EXERCISE DIRECTIONS
After locating the line with "Click the new" in the data that follows, return it and every later line exactly, up to and including the line with "Image resolution: width=1295".

[Saved entries]

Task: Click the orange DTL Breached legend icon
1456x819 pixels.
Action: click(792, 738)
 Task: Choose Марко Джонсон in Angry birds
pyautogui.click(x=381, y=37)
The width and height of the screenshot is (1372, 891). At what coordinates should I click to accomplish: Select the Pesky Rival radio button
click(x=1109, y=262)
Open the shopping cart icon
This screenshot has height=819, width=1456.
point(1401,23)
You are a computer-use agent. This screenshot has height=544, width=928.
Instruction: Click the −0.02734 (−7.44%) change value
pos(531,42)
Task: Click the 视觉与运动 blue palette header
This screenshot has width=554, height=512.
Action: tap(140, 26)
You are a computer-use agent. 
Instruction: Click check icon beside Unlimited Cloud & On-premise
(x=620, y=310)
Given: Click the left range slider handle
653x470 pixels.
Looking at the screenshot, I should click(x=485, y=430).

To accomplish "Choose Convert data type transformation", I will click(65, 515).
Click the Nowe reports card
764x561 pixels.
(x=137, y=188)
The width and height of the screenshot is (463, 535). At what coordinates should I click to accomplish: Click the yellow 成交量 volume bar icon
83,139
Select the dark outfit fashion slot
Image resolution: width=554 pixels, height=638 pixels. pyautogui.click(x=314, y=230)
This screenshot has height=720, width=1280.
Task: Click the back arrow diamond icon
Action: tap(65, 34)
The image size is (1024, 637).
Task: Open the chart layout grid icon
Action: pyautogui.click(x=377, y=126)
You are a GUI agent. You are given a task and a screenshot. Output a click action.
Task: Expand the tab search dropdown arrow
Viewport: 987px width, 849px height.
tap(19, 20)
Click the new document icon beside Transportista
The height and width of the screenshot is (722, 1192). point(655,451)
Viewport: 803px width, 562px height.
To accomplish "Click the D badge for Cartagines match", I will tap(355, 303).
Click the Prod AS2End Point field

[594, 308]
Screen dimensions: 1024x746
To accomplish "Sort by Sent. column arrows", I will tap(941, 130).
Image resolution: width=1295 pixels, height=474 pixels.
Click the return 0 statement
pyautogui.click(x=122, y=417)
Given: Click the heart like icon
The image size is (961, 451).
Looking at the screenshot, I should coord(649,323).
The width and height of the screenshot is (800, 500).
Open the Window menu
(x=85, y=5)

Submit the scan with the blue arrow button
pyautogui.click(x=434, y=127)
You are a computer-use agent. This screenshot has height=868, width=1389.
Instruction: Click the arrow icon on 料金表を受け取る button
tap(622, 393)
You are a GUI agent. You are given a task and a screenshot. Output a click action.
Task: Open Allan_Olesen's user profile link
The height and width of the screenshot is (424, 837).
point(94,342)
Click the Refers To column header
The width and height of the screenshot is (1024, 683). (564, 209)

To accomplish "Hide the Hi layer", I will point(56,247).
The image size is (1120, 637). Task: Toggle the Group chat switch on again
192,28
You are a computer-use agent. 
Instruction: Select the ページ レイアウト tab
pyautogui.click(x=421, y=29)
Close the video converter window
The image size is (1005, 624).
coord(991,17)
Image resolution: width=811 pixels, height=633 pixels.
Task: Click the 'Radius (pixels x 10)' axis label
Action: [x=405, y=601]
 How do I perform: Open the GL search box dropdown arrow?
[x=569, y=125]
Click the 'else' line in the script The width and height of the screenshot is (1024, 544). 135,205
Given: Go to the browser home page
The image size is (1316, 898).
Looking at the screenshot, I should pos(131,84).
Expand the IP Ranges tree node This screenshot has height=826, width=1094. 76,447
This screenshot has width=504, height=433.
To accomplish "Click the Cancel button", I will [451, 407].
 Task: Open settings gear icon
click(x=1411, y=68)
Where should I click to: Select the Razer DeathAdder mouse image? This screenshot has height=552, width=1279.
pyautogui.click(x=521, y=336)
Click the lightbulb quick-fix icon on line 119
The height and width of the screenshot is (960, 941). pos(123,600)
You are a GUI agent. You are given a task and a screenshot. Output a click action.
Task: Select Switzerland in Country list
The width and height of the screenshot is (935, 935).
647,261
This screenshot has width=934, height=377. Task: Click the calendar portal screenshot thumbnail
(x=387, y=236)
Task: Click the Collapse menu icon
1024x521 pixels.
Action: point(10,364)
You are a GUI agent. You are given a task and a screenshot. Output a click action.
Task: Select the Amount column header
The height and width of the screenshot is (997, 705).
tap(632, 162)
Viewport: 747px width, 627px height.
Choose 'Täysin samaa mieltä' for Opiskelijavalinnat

ANSWER SPACE
Click the new document icon beside Transportista
The height and width of the screenshot is (722, 1192). point(655,451)
Viewport: 803px width, 562px height.
To accomplish "Click the D badge for Cartagines match", I will tap(355, 303).
Click the Prod AS2End Point field

[594, 308]
Screen dimensions: 1024x746
To accomplish "Sort by Sent. column arrows", I will tap(941, 130).
Image resolution: width=1295 pixels, height=474 pixels.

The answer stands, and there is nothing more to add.